Main Street hotel, historic but rickety, put on market |

Main Street hotel, historic but rickety, put on market

The firm that purchased the historic Imperial Hotel from City Hall has put it up for sale, abandoning earlier plans to turn the building into a restaurant.

Commerce CRG, which is representing owner Germaine Partners, lists the Imperial for $3,299,000. A for-sale sign recently was placed on the Imperial, 221 Main St.

Germaine Partners or its affiliates have owned the Imperial for just less than two years. The Imperial was the primary property involved in a $3,050,000 deal in 2006 between City Hall and the current owner. Germaine wanted the Imperial as a restaurant to complement its residential holdings on Main Street, but the firm has since decided a restaurant in the building is not feasible.

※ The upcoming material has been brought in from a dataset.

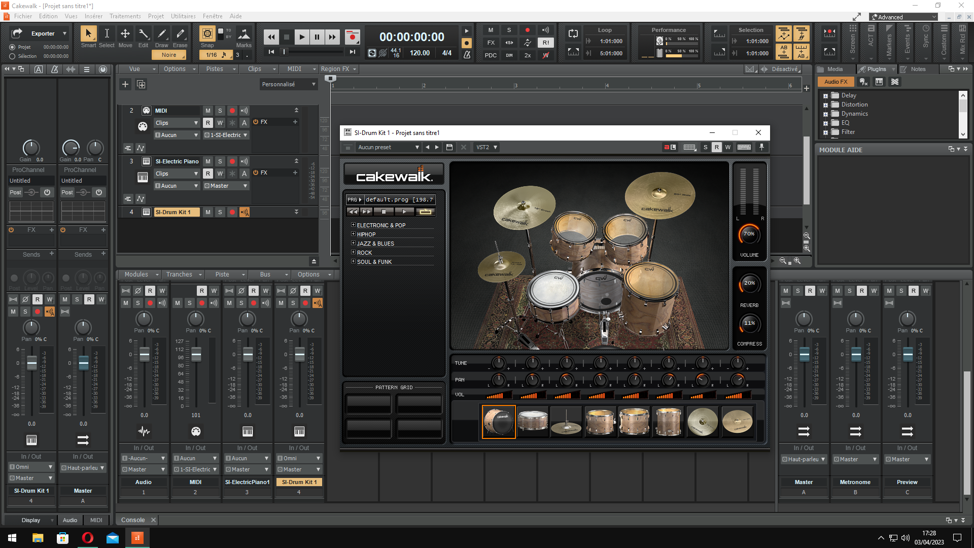
Task: Toggle the metronome icon next to the time signature
Action: tap(467, 54)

"It wasn’t going to work with our business plan," says Andrea Kalmanovitz, a spokeswoman for Germaine.

She says the firm had difficulty devising restaurant blueprints for the building. She says it was especially complicated to design a kitchen for the restaurant.

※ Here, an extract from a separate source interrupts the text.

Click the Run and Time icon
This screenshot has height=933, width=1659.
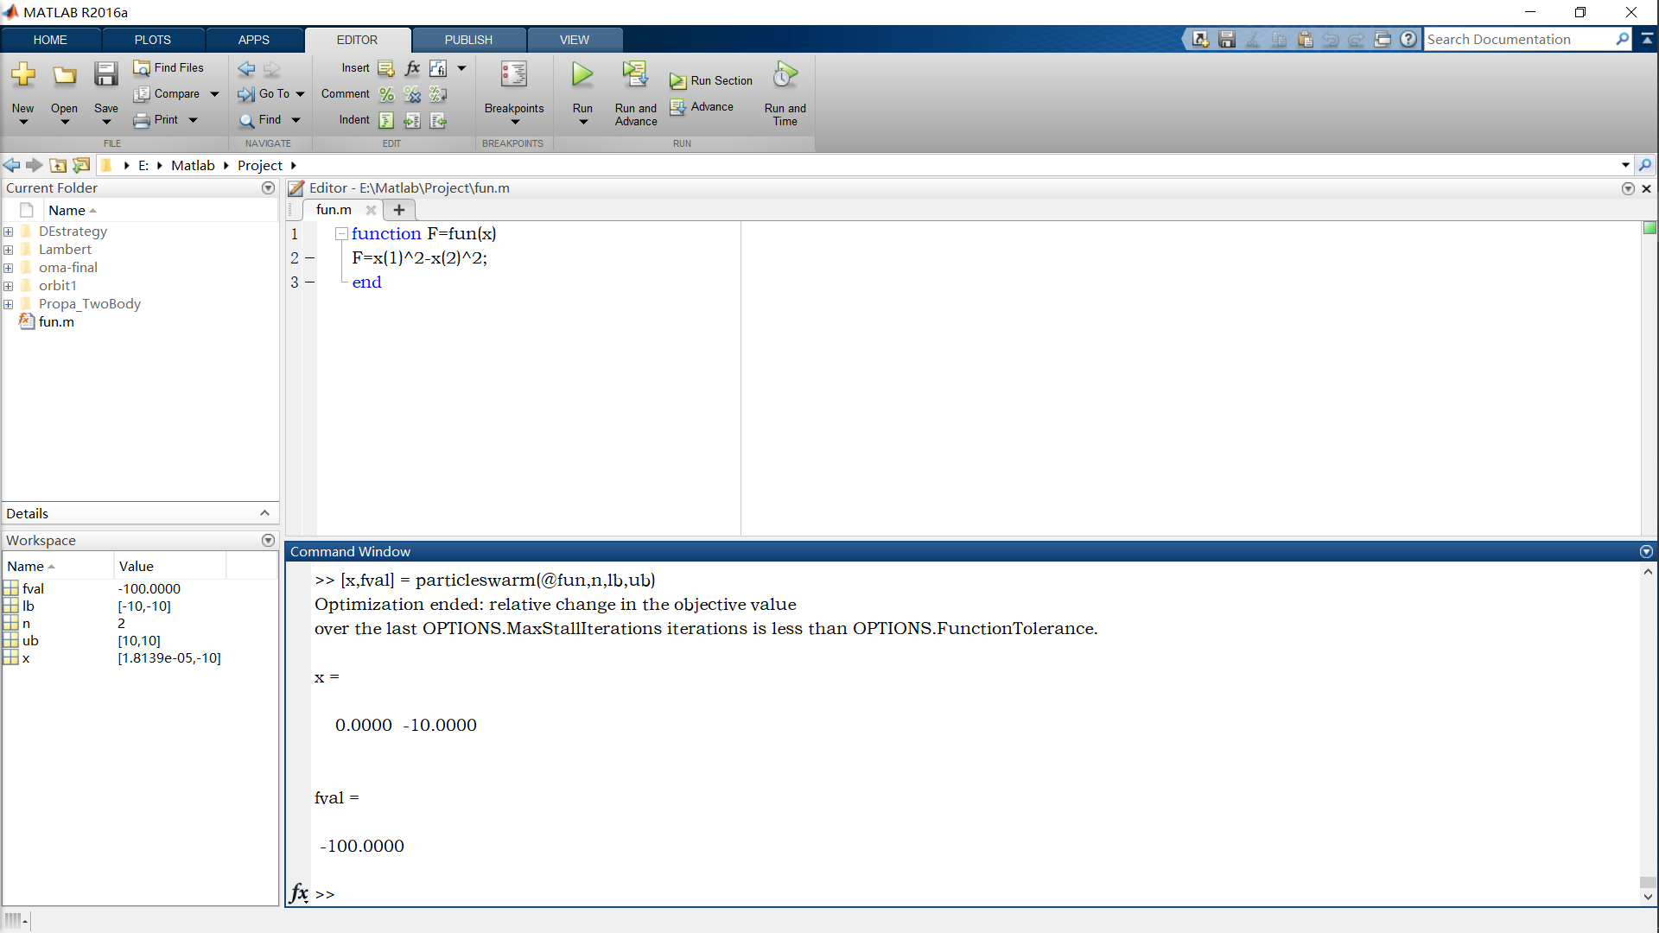(x=785, y=76)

Germaine then contemplated restoring the Imperial into a residential property linked to a building the firm plans to put up next door on the downhill side, but those designs were later abandoned.

She says she expects a "great deal" of interest in the Imperial, but Kalmanovitz says Germaine could hold onto the building for an indefinite period if offers are low.

The firm continues to pursue three other projects on Main Street, including what is planned as an ambitious renovation of the historic Claimjumper building into an exclusive residential property with a restaurant and retailers.

The real estate broker listing the Imperial, Eric Nelson, says there has been "some good interest" during the first week the building was on the market, when he arranged about 15 showings for "all sorts of people, they’re mostly investors."

He touts the Imperial as being in a section of Park City where City Hall’s rules allow the building to be used in several fashions. Someone can open a restaurant, a store or another hotel, he says, or the upstairs can be turned into office space. Nelson says someone was interested in converting the building into a house. People from the Park City area and from outside of Utah have shown interest, he says.

The inside of the Imperial is gutted, and the buyer must renovate the building, he says. Nelson expects to sell the Imperial at close to the asking price, describing Main Street as having a strong market for commercial property.

"Main Street is a hot commodity," Nelson says.

Main Street is Park City’s best-known shopping, dining and entertainment district, and investors are putting significant money into the street, with Germaine being one of the most prominent. Others have built the Sky Lodge, and there have been long-running talk of a major renovation of the Main Street Mall.

City Hall bought the Imperial in 2003 as the primary property in an $875,000 deal with the federal Small Business Administration. At the time, Park City officials wanted the Imperial to use in a potential trade with the Air Force. City Hall hoped to swap the Imperial for coveted open space off S.R. 248 held by the Air Force, which wanted to open a military hotel in Park City. The two sides, though, did not reach an agreement, and City Hall sold the Imperial.

In 2007, Germaine indicated it wanted to open a 6,500-square-foot organic restaurant. The developers planned to call it 6 Spoons on Main, and the chef said midyear he wanted to open in late 2007. At the time, though, the chef, Michael DeMaria, said his team tried four designs before choosing one that could fit the restaurant equipment.